In qualsiasi caso, fra i più comuni segni associati alla sordità, ci sono:

  • difficoltà nel seguire i discorsi e difficoltà nel capire tutte le parole che vengono dette;
  • udito ovattato, i suono vengono percepiti distanti e lontani;
  • difficoltà nel percepire i rumori o i suoni lievi (es. rumore della pioggia o del vento);
  • pressione nell’orecchio;
  • acufene e tinniti;
  • vertigini.

Cause della sordità

fattori che possono determinare la sordità sono molteplici e svariati, in generale, possiamo suddividerli in cause:

  • congenite (presenti dalla nascita come la sindrome di Turner o a sviluppo tardivo come l’Alport;
  • perinatali dovuti a traumi da parto, nascite premature, traumi o virali;
  • acquisite, causate da invecchiamento, meningite, farmaci e addirittura dal fumo di sigaretta.

Anche alcune categorie professionali sono particolarmente a rischio a causa dell’eccessiva esposizione a rumori acuti.
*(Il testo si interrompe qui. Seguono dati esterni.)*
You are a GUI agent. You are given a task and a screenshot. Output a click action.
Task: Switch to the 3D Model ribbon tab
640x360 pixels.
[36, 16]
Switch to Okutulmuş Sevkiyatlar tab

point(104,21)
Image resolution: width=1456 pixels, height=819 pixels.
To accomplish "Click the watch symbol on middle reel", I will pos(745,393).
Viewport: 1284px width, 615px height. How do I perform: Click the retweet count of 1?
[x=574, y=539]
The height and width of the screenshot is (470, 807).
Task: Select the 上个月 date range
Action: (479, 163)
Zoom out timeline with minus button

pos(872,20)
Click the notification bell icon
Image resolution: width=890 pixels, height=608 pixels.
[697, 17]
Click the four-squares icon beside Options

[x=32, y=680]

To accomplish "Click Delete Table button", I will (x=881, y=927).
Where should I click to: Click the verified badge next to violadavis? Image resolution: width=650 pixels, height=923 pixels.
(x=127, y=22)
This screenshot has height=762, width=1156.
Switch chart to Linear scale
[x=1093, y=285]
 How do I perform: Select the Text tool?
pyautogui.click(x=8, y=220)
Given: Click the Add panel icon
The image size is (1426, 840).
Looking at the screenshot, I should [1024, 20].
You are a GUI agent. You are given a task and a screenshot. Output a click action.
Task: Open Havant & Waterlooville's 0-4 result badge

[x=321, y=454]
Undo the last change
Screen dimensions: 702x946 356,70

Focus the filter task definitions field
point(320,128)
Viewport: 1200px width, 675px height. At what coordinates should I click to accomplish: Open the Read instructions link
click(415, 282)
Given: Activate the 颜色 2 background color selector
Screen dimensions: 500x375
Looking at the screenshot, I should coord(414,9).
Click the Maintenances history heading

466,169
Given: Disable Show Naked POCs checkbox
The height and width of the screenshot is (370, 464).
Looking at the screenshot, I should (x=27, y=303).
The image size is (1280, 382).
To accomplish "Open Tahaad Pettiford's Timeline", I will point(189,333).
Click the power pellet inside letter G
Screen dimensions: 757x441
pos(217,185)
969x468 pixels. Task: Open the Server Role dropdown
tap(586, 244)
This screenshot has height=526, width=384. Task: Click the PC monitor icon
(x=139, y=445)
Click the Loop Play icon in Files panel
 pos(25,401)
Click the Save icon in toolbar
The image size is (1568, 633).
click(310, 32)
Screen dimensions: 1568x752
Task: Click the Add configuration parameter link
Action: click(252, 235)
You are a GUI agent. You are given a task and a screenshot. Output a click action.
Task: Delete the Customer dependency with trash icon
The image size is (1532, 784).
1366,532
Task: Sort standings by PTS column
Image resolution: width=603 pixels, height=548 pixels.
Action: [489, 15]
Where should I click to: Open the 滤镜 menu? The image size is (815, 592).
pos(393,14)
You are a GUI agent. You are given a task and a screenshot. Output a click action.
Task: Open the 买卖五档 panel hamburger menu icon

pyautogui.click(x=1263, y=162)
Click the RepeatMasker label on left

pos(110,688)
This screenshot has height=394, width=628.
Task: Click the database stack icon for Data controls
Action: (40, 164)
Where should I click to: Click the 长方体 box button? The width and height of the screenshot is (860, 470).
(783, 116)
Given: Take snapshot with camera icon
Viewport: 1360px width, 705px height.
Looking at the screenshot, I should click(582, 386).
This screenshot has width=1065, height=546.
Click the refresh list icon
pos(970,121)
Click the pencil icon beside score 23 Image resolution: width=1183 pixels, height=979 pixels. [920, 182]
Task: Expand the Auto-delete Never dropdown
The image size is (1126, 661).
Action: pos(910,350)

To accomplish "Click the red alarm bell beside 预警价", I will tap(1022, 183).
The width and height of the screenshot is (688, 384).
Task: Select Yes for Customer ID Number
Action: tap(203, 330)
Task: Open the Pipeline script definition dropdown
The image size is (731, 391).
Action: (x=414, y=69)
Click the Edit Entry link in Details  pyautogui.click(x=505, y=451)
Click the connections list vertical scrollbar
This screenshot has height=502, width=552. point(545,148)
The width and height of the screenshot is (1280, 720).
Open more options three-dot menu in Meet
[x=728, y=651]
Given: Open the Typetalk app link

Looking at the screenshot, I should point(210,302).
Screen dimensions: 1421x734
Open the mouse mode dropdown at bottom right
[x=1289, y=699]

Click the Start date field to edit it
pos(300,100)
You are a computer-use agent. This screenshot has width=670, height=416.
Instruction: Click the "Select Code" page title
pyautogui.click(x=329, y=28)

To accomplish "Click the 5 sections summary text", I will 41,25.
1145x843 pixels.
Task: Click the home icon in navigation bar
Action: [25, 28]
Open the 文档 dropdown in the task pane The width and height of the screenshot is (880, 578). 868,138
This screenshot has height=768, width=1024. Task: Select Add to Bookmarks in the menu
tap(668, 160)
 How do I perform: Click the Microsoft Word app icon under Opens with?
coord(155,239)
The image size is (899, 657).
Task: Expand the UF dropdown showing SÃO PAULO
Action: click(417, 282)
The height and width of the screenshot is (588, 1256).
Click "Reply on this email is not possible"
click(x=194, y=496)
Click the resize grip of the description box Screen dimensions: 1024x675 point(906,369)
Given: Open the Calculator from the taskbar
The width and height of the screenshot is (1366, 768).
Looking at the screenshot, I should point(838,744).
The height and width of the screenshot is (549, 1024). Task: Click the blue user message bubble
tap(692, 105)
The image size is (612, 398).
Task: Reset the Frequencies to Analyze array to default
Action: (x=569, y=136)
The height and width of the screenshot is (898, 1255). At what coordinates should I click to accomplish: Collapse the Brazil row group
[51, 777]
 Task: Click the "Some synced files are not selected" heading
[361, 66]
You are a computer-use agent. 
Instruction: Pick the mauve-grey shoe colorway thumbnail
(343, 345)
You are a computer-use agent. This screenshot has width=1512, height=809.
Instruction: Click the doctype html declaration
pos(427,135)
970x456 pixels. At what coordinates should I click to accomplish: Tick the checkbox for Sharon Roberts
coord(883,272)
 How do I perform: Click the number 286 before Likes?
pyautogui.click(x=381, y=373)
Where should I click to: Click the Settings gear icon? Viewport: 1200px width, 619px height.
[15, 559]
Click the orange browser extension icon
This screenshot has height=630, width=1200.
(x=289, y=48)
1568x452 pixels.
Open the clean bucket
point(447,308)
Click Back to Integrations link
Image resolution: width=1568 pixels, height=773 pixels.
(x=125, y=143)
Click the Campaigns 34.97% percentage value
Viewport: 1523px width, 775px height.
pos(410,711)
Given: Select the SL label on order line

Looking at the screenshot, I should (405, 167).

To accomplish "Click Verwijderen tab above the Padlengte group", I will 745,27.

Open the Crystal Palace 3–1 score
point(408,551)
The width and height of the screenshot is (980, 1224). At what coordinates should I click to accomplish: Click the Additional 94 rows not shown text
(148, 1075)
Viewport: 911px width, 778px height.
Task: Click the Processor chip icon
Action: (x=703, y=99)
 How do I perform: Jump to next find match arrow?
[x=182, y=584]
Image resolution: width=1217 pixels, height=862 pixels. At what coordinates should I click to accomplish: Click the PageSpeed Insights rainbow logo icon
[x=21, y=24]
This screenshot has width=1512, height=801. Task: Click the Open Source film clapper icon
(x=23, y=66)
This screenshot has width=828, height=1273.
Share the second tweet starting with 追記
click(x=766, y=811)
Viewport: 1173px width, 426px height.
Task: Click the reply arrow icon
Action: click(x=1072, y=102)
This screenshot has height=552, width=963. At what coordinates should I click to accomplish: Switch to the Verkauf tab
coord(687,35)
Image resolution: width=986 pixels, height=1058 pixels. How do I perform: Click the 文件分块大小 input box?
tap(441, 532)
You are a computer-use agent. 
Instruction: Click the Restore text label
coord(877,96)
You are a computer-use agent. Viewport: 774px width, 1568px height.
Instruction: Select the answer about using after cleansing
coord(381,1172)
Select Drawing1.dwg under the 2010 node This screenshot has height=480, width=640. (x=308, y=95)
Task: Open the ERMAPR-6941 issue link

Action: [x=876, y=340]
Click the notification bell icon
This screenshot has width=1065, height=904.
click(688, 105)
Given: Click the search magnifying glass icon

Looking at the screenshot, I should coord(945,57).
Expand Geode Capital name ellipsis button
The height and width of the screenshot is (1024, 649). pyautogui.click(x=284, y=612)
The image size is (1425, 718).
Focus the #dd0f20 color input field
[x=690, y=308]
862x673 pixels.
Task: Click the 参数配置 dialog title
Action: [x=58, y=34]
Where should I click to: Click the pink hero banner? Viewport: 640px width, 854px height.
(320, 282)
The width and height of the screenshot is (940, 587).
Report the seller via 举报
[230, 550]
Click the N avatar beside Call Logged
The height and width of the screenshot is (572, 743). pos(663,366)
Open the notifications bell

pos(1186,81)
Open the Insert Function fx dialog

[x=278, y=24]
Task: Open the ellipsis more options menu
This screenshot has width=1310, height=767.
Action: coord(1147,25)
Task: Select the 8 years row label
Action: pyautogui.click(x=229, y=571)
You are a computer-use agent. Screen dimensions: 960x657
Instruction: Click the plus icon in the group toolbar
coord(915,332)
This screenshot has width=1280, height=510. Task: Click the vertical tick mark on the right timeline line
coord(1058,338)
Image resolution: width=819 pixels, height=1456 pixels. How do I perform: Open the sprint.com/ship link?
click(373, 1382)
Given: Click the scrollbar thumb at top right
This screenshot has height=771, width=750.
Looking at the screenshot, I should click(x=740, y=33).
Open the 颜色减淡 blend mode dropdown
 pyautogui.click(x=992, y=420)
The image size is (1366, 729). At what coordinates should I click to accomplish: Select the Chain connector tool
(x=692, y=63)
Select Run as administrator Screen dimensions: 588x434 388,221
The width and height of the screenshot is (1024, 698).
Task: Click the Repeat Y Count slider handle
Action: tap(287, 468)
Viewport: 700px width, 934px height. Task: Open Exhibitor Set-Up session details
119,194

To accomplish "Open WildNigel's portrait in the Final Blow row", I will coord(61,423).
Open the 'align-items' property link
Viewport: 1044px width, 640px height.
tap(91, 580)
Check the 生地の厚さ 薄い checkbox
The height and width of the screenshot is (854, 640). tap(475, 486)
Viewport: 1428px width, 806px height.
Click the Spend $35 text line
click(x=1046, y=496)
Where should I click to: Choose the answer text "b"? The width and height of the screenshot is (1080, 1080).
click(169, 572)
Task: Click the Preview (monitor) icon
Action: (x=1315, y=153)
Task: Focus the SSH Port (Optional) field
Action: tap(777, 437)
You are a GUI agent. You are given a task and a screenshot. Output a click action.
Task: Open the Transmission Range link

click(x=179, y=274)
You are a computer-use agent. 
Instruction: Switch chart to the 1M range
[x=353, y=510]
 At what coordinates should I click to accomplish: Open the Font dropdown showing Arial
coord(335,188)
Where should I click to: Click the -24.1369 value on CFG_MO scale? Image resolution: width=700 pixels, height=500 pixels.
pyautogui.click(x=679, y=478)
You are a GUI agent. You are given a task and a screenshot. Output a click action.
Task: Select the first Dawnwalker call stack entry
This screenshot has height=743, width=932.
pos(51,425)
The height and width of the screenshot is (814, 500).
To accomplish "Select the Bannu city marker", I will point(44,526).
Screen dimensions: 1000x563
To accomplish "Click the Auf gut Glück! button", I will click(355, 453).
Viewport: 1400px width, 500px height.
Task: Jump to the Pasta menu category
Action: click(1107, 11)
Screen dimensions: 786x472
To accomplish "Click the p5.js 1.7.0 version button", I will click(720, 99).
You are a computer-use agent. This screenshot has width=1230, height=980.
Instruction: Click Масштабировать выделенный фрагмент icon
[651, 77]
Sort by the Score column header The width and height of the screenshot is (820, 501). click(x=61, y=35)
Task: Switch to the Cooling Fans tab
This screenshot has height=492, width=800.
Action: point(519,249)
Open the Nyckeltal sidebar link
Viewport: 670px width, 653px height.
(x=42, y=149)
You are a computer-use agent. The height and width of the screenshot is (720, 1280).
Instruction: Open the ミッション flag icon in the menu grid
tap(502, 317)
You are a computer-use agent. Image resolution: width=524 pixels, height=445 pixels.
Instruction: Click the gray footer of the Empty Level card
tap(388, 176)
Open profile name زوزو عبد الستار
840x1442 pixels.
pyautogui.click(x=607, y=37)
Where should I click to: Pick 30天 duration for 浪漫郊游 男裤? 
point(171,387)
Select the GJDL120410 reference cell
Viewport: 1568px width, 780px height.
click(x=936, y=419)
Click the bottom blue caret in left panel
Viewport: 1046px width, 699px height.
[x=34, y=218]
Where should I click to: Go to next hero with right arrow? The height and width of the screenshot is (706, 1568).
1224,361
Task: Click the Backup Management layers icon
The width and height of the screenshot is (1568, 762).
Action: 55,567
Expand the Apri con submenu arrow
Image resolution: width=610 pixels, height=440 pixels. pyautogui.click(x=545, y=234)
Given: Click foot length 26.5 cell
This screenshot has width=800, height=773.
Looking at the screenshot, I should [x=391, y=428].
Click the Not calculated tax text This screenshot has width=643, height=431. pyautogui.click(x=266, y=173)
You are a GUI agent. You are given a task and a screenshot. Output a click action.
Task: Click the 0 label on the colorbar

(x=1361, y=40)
Ad ogni modo, fra le principali cause che possono dare origine a sordità, ricordiamo:

  • malformazioni del padiglione auricolare congenite o perforazione della membrane timpanica;
  • infezioni e infiammazioni dell’orecchio medio e/o dell’orecchio esterno (es. le otiti), patologie infettive dell’orecchio interno (come la meningite o la parotite) e del nervo uditivo (es. la rosolia o l’encefalite);
  • trauma cranico o acustico (rumore forte e improvviso);
  • disturbi neurologici, come la sclerosi multipla o gli ictus;
  • utilizzo di farmaci ototossici, fumo di sigaretta e alcool;
  • eccessiva esposizione a rumori forti;
  • età, il calo uditivo è una naturale conseguenza del processo di invecchiamento.

Buone pratiche per preservare il tuo orecchio

  • stai lontano delle fonti rumorose;
  • quando ascolti la musica con le cuffiette, segui la regola del 60: puoi ascoltare al 60% del volume fino ad un massimo di 60 minuti al giorno;
  • pulisci bene le orecchie e, almeno una volta l’anno, rivolgiti ad un professionista per rimuovere i tappi di cerume;
  • evita di prendere fresco d’inverno e indossa sempre un copricapo o copri orecchie in caso di forte vento;
  • non fumare. Tra le sostanze notoriamente tossiche del fumo di sigaretta figurano la nicotina e il monossido di carbonio. Tali sostanze influiscono direttamente sul funzionamento dell’orecchio interno perché riducono la capacità di assorbimento dell’ossigeno del corpo. Il minore apporto di ossigeno agli organi uditivi a lungo andare può danneggiare irreparabilmente la coclea nell’orecchio interno;
  • lo stress può comportare l’insorgere di problemi d’udito. Perciò fai in modo di concederti delle pause regolari e di rilassarti;
  • monitora periodicamente il tuo udito.

Diagnosi del problema

Per effettuare una corretta diagnosi di sordità, innanzitutto, è opportuno rivolgersi ad un medico professionista. Prima di tutto il medico si accerterà dell’età, fattori ereditari predisponenti e stile di vita del paziente. Successivamente può eseguire un esame otoscopico per determinare l’eventuale presenza di ostruzioni o anomalie del condotto uditivo e per individuare la presenza di eventuali infezioni o infiammazioni. Infine tramite il supporto dell’esperto medico otorinolaringoiatra riuscirà a valutare l’entità del problema e ad eseguire una diagnosi completa.